**STATED PROBLEM**
Rewrite the rows below, changing every instance of "Viewport" to "Display" and keeping all other text as it is.

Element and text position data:
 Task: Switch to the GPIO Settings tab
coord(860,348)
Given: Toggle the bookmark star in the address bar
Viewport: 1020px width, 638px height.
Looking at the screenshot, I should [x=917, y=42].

**THE COMPLETED TASK**
 Task: Switch to the GPIO Settings tab
coord(860,348)
Given: Toggle the bookmark star in the address bar
Display: 1020px width, 638px height.
Looking at the screenshot, I should [x=917, y=42].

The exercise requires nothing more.